<<<<

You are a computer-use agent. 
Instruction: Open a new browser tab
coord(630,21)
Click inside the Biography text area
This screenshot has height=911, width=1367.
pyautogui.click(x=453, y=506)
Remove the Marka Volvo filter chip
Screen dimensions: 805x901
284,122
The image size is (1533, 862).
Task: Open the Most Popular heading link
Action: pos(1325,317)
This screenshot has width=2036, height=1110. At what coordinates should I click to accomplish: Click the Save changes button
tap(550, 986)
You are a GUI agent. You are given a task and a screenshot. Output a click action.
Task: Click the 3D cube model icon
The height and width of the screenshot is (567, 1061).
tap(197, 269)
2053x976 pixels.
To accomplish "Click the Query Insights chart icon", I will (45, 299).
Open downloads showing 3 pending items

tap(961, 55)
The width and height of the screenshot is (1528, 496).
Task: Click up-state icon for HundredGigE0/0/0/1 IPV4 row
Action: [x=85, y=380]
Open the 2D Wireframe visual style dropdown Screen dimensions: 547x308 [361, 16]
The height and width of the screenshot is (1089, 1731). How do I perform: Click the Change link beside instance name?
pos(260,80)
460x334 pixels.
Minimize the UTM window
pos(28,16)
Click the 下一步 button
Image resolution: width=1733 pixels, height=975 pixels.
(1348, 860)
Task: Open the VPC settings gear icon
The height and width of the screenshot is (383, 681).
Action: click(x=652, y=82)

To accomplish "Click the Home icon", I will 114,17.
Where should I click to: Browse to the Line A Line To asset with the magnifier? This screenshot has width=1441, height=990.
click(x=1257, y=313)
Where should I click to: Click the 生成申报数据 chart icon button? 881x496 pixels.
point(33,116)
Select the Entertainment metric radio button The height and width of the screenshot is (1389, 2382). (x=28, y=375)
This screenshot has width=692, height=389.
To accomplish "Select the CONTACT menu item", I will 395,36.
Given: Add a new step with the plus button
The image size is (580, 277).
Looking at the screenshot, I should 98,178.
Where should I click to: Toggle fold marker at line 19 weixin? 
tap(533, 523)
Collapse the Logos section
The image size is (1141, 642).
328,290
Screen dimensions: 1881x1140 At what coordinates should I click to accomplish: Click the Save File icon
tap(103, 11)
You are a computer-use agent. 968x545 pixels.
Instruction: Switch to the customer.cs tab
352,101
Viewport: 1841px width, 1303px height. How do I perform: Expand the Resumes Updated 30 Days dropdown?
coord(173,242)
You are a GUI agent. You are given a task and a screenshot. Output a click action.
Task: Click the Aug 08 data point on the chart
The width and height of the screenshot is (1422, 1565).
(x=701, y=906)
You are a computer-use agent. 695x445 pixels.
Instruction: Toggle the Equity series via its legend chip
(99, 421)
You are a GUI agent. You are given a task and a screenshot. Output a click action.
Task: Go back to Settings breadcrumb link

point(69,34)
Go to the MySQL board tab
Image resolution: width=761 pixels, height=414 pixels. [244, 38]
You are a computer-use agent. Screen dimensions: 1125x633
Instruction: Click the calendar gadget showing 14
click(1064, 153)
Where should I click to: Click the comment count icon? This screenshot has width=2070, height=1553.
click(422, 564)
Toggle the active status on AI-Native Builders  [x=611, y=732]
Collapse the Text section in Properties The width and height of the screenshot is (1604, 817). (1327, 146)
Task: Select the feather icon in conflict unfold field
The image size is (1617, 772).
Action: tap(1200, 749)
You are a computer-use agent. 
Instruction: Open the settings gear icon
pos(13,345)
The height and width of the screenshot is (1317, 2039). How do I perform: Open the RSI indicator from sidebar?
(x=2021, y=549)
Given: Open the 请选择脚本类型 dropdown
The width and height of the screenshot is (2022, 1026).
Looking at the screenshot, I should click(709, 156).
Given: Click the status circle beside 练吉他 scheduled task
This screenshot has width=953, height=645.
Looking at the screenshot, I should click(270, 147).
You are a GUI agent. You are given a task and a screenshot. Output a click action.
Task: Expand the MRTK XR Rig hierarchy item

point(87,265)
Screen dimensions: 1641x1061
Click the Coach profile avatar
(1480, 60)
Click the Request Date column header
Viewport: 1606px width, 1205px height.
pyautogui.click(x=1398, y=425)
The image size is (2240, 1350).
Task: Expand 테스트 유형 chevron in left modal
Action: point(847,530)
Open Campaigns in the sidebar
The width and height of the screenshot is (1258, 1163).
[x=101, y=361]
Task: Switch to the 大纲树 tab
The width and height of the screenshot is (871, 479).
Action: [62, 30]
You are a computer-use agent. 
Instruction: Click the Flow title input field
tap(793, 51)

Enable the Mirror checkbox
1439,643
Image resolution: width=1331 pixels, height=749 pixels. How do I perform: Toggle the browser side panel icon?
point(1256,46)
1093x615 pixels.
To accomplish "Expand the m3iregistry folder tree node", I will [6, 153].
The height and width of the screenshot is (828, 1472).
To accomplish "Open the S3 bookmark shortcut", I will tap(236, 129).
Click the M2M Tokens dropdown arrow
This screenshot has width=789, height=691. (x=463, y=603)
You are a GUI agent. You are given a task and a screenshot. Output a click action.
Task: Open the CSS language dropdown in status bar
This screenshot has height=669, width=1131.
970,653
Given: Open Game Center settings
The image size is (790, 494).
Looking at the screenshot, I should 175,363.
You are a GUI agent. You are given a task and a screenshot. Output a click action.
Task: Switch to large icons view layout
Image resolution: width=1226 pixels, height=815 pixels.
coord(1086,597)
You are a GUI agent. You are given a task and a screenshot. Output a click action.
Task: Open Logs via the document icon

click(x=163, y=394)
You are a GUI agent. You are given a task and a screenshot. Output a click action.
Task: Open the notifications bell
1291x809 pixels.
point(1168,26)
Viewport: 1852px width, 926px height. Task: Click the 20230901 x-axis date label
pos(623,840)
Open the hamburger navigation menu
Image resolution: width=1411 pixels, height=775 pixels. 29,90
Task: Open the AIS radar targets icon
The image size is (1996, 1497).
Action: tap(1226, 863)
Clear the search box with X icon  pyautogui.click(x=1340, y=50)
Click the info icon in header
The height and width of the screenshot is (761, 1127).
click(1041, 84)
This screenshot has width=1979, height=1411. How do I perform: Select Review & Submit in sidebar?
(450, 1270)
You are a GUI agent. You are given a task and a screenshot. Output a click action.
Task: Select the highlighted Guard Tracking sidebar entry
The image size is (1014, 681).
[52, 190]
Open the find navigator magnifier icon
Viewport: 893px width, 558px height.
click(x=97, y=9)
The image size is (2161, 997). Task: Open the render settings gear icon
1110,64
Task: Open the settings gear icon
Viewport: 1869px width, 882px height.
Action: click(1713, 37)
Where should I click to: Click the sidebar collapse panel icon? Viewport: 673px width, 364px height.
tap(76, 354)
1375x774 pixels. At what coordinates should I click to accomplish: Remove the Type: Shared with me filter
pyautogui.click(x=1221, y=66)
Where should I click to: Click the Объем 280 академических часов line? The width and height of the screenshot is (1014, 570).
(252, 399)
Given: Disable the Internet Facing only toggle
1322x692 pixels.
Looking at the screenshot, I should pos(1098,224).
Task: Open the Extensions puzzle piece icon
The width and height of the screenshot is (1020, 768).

>>>>

= Exercise =
Retype exactly the span of lines from the one with "Click the 下一步 button" through the one with "Task: Click the Aug"; include both ends and omit the rest of the material.

= Solution for this task =
Click the 下一步 button
Image resolution: width=1733 pixels, height=975 pixels.
(1348, 860)
Task: Open the VPC settings gear icon
The height and width of the screenshot is (383, 681).
Action: click(x=652, y=82)

To accomplish "Click the Home icon", I will 114,17.
Where should I click to: Browse to the Line A Line To asset with the magnifier? This screenshot has width=1441, height=990.
click(x=1257, y=313)
Where should I click to: Click the 生成申报数据 chart icon button? 881x496 pixels.
point(33,116)
Select the Entertainment metric radio button The height and width of the screenshot is (1389, 2382). (x=28, y=375)
This screenshot has width=692, height=389.
To accomplish "Select the CONTACT menu item", I will 395,36.
Given: Add a new step with the plus button
The image size is (580, 277).
Looking at the screenshot, I should 98,178.
Where should I click to: Toggle fold marker at line 19 weixin? 
tap(533, 523)
Collapse the Logos section
The image size is (1141, 642).
328,290
Screen dimensions: 1881x1140 At what coordinates should I click to accomplish: Click the Save File icon
tap(103, 11)
You are a computer-use agent. 968x545 pixels.
Instruction: Switch to the customer.cs tab
352,101
Viewport: 1841px width, 1303px height. How do I perform: Expand the Resumes Updated 30 Days dropdown?
coord(173,242)
You are a GUI agent. You are given a task and a screenshot. Output a click action.
Task: Click the Aug 08 data point on the chart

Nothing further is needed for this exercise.